Health care and health care informatics have an annual ‘buzz-word’. Physicians in clinical practice are bombarded with may medical terms which are fairly well mastered during the course of a career. Their has been many advances in science, biology, medicine and healthcare.
During the pre-clinical years students and physicians use some statitical means to measure probabilities, media, means, averages, standard deviations to determine risks and benefits of treatments. Statistics were taught as a separate free standing course, however unless one was going to be a researcher it was rarely used in every day practice.
In the current environment it has become vital to understand what informaticists learn and teach. Future practice patterns and evidence based medicine will be based on these studies.
In the past clinical situations have been measured fairly subjectively. Now with electronic data storage the data is much more objective, measured and quantified to be recorded. Whether what we are measuring and recording are accurate is another story. However it is the best we have for now.
The tools we use now are far more advanced and capable of storing almost an infinite numbe of data points. Complex algorithms can be derived for calculating multi-factoral variables and to extract hidden relationships in a blizzard of seemingly unintelligible data.

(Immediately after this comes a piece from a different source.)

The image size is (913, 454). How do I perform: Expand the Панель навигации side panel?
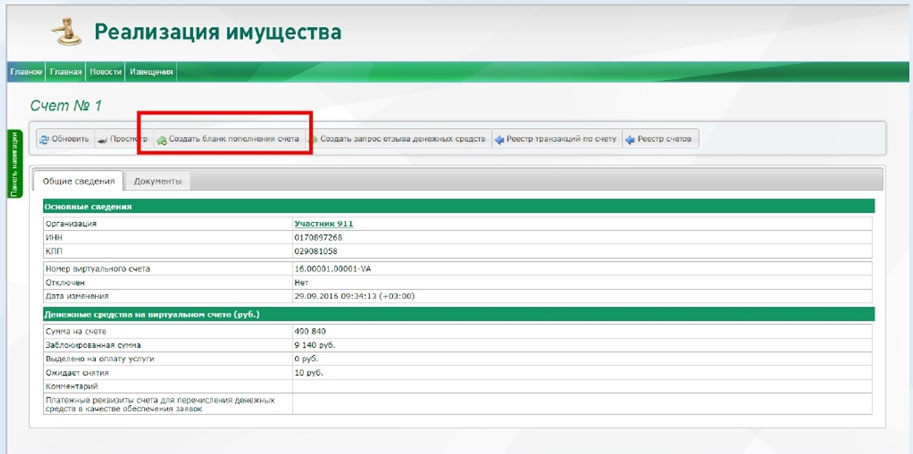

Physicians and patients are just beginning to benefit from these new tools. The evolution of ‘preferred practice patterns’, the cochrane studies, present more objective evidence based studies for clinicians. Meta-studies aggregate multiple related studies to build a greater and/or more diverse cohort.
Medical students and trainees are learning these techniques during their formal education. However the current generation of clinicians have been left behind, as the current knowledge base explodes in size and in methodology.
The growth is fueled by connectivity and also studies done in the late 20th century indicating the exponential growth of information and the technology to run it.